Muris muvazaası hukuksal nedenine dayalı olarak verilen kabul kararının kesinleşmesinden sonra,bu kararın infazı için davacı tarafından tapuya başvurulmaması üzerine taşınmazlar üzerinde bulunan ihtiyati tedbirlerin kaldırıldığı ve aynı gün davalılar O.ve Z.ye çekişmeli 4 ve 3 nolu bağımsız bölümlerin resmi intikallerinin yapıldığı; daha sonra davacı tarafından yeniden alınan ihtiyati tedbir kararının da süresi içinde dava açılmadığından kaldırıldığı ve ertesi gün çekişmeli 1 ve 5 nolu bağımsız bölümlerin davalılar F. ve D."e satış suretiyle temlik edildikleri görülmektedir.
Esasen,yukarıda değinilen olgular mahkemenin de kabulündedir.

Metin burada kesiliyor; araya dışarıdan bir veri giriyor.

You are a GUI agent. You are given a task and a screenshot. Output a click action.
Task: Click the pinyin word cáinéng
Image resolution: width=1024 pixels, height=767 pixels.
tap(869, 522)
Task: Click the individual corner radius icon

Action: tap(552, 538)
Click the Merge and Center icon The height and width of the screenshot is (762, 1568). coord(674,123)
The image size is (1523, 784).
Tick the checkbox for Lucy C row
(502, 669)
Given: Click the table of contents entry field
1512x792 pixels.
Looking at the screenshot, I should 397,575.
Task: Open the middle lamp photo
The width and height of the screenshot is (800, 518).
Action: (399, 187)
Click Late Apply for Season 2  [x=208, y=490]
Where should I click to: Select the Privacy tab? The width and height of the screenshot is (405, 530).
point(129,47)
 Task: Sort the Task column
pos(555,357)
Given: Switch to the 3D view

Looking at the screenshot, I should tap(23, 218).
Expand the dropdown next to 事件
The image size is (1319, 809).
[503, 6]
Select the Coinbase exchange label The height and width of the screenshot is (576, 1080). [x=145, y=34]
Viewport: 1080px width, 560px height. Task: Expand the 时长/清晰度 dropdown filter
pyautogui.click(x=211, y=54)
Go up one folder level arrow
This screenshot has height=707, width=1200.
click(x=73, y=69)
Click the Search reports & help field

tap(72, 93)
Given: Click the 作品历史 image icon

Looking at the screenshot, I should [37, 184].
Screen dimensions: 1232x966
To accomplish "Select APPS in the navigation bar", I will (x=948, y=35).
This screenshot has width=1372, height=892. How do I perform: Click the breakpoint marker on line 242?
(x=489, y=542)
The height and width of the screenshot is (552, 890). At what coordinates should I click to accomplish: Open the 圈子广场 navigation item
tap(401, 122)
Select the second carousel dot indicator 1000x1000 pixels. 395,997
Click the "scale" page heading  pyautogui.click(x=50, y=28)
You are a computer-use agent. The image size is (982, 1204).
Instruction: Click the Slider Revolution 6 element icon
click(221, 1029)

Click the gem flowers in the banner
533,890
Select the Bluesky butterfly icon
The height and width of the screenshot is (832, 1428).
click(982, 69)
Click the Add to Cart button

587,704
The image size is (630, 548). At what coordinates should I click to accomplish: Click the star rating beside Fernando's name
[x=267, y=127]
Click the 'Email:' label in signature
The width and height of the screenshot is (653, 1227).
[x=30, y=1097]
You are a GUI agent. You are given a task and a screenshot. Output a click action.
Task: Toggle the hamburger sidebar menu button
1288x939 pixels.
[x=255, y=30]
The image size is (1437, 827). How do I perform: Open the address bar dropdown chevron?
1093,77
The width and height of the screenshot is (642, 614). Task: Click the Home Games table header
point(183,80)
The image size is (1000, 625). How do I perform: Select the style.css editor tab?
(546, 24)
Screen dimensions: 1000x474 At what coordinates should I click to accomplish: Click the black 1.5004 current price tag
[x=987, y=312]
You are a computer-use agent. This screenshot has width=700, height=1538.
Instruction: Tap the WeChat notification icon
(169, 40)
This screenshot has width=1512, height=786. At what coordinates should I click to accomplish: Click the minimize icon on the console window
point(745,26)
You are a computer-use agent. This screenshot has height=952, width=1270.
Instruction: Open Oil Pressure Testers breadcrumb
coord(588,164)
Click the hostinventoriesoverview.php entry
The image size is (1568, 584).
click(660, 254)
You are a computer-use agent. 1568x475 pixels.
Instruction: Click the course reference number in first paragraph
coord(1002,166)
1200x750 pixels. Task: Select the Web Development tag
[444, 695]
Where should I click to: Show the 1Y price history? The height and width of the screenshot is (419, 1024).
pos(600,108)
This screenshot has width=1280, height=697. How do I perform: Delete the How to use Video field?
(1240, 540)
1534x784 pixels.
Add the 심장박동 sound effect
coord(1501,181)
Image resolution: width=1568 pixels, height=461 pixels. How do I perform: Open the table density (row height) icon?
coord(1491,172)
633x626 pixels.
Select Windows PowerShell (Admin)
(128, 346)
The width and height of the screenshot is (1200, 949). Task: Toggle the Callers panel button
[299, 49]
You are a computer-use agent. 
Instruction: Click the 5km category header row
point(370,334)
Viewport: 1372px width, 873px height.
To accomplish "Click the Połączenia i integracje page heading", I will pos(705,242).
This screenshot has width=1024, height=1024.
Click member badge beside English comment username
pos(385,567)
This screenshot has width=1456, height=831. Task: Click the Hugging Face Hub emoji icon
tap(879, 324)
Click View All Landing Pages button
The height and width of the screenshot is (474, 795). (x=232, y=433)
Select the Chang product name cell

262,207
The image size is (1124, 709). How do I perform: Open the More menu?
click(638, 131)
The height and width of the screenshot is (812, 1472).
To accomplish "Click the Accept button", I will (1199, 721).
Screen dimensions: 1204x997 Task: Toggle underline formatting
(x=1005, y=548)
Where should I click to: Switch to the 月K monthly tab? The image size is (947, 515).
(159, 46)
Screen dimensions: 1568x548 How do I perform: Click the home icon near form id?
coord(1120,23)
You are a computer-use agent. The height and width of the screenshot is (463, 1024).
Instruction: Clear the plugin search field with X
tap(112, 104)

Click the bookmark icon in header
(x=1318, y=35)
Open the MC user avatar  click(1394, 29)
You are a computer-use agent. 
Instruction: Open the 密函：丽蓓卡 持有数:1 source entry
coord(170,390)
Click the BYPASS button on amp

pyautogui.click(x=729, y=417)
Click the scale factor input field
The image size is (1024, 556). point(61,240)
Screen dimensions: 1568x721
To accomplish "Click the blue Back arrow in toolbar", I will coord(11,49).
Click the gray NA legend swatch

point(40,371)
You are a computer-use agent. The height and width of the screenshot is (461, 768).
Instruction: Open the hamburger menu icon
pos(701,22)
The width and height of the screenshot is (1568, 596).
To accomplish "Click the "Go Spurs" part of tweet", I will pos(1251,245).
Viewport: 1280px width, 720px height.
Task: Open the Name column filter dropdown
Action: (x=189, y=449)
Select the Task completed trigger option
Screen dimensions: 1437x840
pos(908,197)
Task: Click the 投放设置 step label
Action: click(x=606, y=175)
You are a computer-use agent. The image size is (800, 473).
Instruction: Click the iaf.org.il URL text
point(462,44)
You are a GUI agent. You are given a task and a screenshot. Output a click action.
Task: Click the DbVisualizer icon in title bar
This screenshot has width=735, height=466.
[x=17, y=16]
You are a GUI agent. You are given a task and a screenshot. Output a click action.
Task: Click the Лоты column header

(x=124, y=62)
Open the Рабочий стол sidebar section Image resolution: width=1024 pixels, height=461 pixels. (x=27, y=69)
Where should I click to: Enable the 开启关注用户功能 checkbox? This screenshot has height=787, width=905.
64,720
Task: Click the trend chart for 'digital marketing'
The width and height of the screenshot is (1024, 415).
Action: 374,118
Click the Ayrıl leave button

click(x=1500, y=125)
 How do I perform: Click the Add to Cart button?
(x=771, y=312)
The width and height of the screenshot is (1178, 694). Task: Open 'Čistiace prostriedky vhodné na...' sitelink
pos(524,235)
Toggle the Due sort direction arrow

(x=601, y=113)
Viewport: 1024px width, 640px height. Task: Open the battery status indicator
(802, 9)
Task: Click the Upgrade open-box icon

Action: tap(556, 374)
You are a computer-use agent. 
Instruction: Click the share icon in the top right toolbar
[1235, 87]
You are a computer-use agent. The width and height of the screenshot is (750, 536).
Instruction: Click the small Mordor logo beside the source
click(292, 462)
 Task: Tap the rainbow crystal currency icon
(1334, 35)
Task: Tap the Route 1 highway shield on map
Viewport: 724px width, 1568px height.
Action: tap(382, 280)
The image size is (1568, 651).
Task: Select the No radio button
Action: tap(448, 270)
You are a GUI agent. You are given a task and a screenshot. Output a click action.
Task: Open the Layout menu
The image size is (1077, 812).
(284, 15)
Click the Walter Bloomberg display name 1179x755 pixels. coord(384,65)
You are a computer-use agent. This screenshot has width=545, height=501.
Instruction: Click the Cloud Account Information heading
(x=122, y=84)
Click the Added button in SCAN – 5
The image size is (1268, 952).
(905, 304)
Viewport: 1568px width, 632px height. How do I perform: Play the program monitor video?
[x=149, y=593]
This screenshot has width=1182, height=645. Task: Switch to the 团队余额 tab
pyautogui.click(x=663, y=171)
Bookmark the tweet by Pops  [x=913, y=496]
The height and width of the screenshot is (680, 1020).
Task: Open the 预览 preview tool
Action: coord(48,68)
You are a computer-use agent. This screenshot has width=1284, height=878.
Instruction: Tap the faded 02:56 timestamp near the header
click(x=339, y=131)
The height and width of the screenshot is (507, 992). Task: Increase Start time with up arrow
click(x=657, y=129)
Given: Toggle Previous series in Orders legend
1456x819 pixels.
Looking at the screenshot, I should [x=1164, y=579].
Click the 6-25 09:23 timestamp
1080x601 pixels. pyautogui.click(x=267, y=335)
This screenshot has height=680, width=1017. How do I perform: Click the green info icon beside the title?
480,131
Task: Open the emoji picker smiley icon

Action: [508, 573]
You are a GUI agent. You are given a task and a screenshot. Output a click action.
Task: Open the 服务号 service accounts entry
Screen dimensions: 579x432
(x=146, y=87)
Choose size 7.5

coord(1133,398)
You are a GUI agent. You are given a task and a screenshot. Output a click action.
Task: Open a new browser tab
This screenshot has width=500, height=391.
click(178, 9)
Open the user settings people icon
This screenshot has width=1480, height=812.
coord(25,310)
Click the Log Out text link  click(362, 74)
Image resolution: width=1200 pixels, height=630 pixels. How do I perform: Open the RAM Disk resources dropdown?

Ancak,olayların bu oluşumu dikkate alındığında,diğer davalıların bayileri olan davalı T... aleyhine açılan tapu iptal ve tescil davasından haberdar oldukları,taşınmazlar üzerinde bulunan ihtiyati tedbir nedeniyle resmi devirlerin yapılamadığı ve ihtiyati tedbirlerin kaldırılmasının akabinde davalı T... tarafından resmi temliklerin yapıldığı,davalıların uzun süren bu davayı bilebilecek durumda oldukları; bu durumda Türk Medeni Kanununun 1023. maddesinin koruyuculuğundan yararlanamayacakları gözönüne alınarak davalı A.dışındaki diğer davalılar bakımından davanın kabulü gerekirken,yanılgılı değerlendirme ile yazılı olduğu üzere hüküm kurulmuş olması doğru değildir.Davacının temyiz itirazları yerindedir.Kabulü ile hükmün açıklanan nedenlerden ötürü H.U.M.K."nun 428. maddesi uyarınca BOZULMASINA,alınan peşin harcın temyiz edene geri verilmesine,5.6.2008 tarihinde oybirliğiyle karar verildi.